**Provided records:**
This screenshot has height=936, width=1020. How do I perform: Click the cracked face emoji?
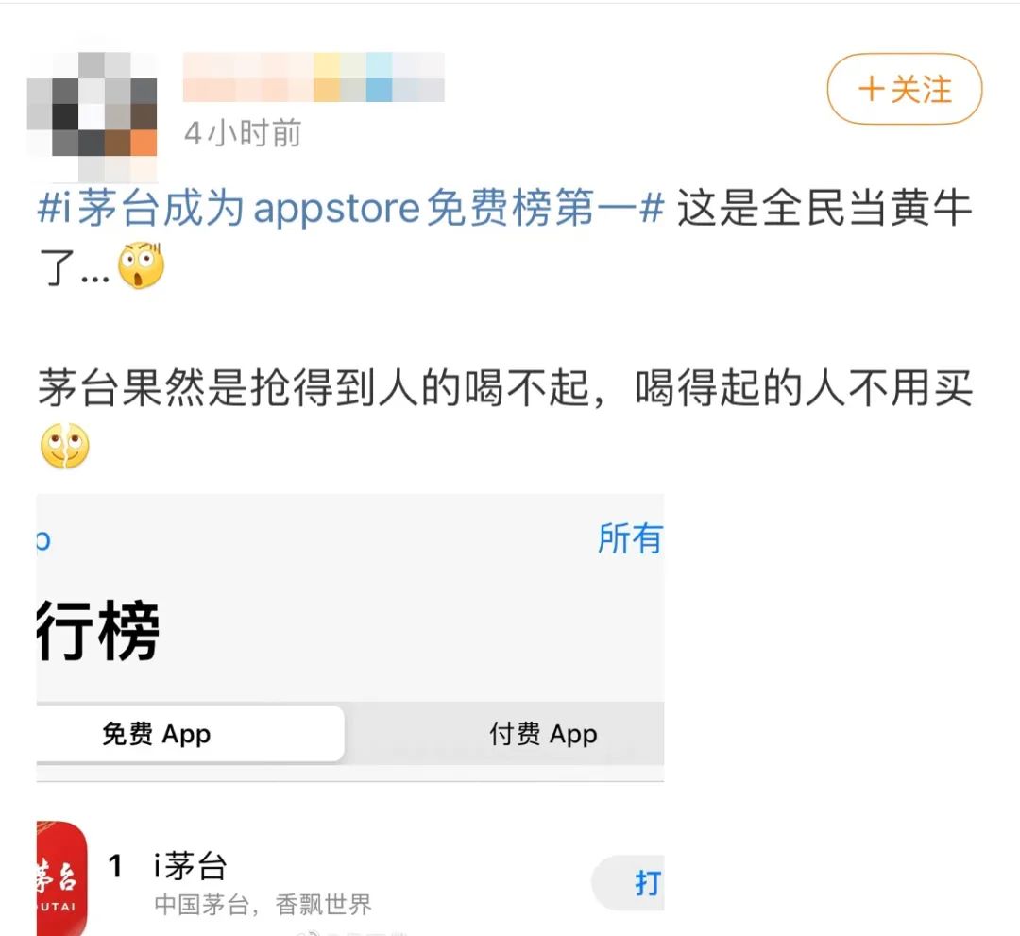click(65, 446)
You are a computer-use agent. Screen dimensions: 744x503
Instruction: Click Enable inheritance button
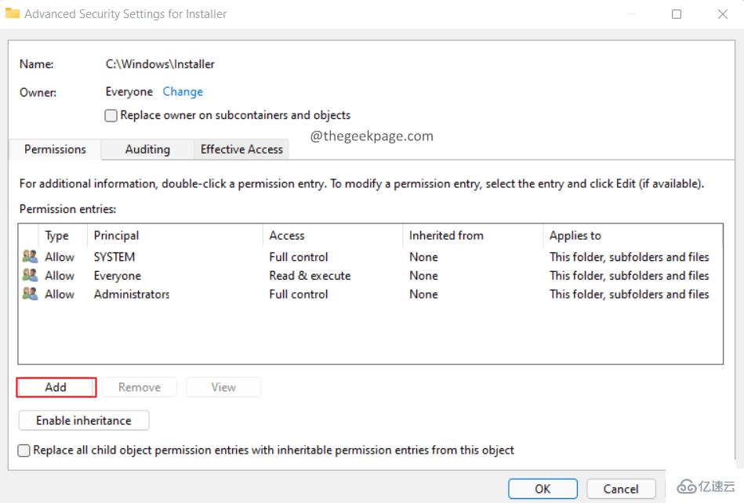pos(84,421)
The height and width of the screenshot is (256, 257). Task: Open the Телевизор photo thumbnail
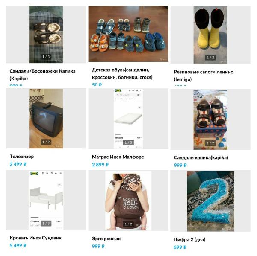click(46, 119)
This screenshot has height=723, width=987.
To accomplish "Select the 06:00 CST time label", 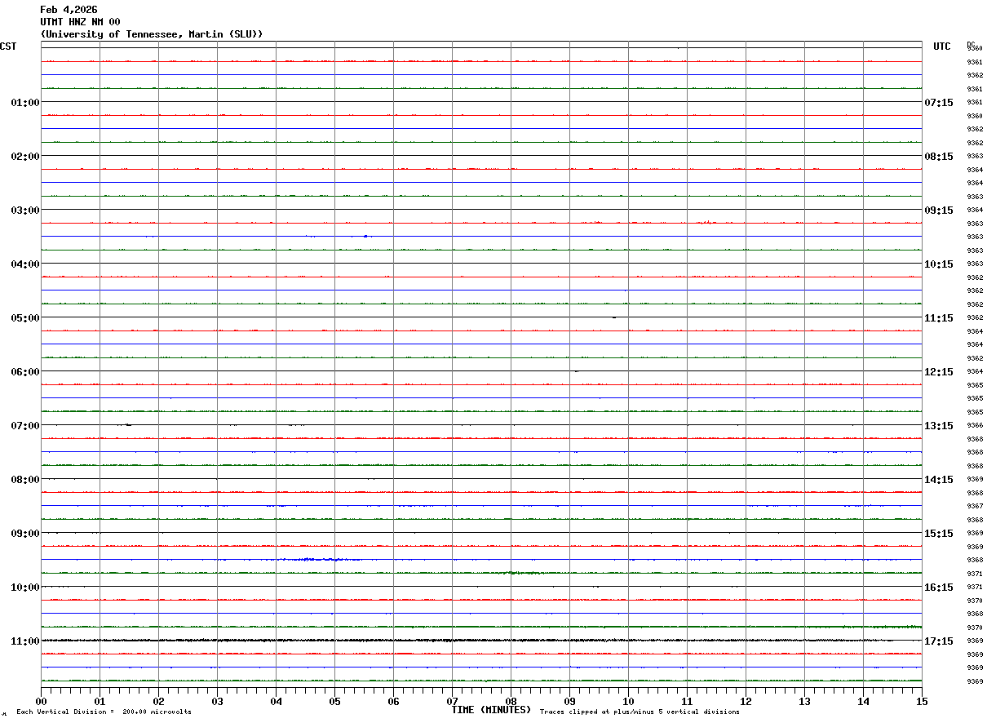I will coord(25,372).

**What you will do:**
Return nothing but the lines running from the start of the data to the line with "This screenshot has height=723, width=987.", please, both ends included and no pictures.

**Your response:**
This screenshot has height=936, width=1020. How do I perform: Click the cracked face emoji?
click(65, 446)
You are a computer-use agent. Screen dimensions: 744x503
Instruction: Click Enable inheritance button
pos(84,421)
The height and width of the screenshot is (256, 257). Task: Open the Телевизор photo thumbnail
click(46, 119)
This screenshot has height=723, width=987.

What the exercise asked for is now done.